What do these programs look like?

EarthForce - Using a popular national curriculum, many teachers across the country have actively engaged low-income youth in learning about the environment and designing powerful projects that help their local areas. I saw particular power to this approach in the Tampa-area when I visited Melissa Sherwood this year. She showed me how non-English speaking students and working-class students from throughout her middle school were actually learning and doing really cool projects. What blew me away was the fact that many of the students were actually coming from homes with parents who are migrant laborers. It means something when you learn about what affects you most everyday - and then learn to do something to help or improve it. Read more about EarthForce here.
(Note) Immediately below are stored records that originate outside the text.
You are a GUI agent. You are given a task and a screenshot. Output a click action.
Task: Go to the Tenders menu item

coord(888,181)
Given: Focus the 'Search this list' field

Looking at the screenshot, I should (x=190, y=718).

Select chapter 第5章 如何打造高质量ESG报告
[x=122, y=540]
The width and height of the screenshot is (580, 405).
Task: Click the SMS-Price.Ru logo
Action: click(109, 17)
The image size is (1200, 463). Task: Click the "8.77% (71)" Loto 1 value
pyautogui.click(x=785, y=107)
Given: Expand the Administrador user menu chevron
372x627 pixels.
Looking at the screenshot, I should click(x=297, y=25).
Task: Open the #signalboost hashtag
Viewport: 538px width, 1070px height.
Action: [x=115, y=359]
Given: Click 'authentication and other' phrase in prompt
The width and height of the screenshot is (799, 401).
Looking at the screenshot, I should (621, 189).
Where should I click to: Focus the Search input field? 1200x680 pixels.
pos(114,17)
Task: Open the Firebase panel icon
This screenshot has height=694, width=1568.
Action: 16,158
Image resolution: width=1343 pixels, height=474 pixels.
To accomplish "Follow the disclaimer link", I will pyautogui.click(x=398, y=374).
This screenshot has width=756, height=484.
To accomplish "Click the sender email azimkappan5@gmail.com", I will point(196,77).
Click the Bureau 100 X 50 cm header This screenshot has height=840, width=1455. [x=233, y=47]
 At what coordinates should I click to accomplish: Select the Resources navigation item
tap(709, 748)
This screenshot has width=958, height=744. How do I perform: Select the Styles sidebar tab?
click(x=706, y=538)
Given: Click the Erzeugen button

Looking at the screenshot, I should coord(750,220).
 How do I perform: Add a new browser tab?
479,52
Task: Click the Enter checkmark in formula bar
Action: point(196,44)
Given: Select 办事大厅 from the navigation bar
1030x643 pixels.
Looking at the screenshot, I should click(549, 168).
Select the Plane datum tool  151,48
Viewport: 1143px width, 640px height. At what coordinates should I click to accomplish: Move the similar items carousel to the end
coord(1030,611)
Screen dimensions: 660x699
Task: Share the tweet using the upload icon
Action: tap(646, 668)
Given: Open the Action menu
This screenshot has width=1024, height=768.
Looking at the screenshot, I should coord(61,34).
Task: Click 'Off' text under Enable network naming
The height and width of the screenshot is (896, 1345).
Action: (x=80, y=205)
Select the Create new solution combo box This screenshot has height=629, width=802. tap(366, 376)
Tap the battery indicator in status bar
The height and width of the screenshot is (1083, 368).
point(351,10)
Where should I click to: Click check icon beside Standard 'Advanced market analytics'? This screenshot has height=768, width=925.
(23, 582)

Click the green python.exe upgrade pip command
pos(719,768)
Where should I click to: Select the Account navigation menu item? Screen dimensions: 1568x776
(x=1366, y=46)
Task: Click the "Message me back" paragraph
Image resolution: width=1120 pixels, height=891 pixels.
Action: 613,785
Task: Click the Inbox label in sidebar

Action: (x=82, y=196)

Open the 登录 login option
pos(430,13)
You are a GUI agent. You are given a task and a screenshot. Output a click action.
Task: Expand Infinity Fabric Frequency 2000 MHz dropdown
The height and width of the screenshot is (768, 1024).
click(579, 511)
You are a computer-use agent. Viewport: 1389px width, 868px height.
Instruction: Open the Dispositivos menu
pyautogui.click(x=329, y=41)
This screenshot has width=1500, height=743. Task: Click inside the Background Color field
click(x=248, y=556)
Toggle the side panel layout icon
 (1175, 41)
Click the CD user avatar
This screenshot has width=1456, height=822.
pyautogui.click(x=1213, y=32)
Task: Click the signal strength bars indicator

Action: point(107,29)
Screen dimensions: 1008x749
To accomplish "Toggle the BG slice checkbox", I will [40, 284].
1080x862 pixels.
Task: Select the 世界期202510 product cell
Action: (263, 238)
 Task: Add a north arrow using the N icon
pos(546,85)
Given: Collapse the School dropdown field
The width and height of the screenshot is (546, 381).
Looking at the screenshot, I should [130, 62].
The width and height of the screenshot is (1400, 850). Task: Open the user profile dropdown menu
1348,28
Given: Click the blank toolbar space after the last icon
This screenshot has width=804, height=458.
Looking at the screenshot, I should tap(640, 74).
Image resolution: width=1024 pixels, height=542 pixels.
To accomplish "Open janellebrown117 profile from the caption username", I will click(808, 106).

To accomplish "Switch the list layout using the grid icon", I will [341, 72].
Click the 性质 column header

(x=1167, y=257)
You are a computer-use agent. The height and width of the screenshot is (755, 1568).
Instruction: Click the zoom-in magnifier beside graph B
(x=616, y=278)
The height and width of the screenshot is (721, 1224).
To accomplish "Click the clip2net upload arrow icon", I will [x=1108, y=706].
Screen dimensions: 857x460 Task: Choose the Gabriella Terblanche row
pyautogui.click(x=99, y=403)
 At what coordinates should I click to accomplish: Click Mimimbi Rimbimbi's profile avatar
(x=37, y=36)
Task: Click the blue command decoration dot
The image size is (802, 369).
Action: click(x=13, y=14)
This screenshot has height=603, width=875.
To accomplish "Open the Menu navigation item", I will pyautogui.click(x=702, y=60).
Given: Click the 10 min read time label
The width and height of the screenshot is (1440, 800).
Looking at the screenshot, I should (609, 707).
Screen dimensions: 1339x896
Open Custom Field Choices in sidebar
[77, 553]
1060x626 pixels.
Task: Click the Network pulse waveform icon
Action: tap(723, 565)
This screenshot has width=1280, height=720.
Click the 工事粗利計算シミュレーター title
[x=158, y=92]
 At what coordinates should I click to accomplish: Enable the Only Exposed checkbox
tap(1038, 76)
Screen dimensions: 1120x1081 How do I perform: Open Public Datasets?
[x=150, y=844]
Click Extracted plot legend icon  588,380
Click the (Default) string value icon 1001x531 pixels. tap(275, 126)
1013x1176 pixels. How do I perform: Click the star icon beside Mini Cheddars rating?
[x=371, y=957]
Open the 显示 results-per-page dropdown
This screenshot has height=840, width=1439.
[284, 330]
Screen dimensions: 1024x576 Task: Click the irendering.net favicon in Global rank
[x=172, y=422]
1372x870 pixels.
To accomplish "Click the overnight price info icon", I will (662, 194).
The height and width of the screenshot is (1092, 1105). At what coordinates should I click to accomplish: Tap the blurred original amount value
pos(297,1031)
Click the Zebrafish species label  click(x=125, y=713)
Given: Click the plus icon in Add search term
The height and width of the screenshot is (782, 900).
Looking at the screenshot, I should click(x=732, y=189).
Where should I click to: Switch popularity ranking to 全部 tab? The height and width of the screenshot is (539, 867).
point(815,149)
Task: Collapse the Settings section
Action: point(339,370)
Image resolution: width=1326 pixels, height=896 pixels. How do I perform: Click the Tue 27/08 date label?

Student-led Organizing - In 2005 Kari Kunst started documenting the successes of student-led organizing focused on school reform for SoundOut. Since then I've watched as dozens of groups across the country have led schools in transforming from reactive to proactive, passive to active agents who are working with low-income youth to actually transform learning, teaching and leadership throughout schools. This is power in action. Much youth-led community organizing on any issue is focused on engaging low-incoming youth as well. Freire would be proud - especially considering what these youth activists are learning every single day.

Youth Media Council - Across the nation there is a growing movement among low-income youth to create the media that has for so long targeted them. They are doing that, and they are becoming more powerful as an outcome. In Oakland the Youth Media Council engages low-income youth in creating media, helping youth organizations create successful media, and supporting the Bay Area's powerful organizing campaigns.

These stories continue, even here in Olympia: GRuB and PIPE offer great programs designed to engage low-income youth voice. The stories continue to become more powerful. But there are particular challenges to engaging youth voice in low-income communities, with the greatest among them being AUTHENTIC ACCESS, sustainability and funding. Staff from Stanford's Gardner Center youth-led research program wrote about some of these challenges in 2003. Young people working with the First Nations Child and Family Caring Society of Canada were so concerned about the treatment of youth voice that they went so far as to write a report called the Declaration of Accountability On The Ethical Engagement of Young People and Adults in Canadian Organizations.

There has to be a watershed coming, where finally our schools and youth-serving organizations and larger communities all realize that all people have a role in creating, fostering, challenging and transforming democracy. Tomorrow I'll explore Race and Youth Voice to see if more answers become apparent.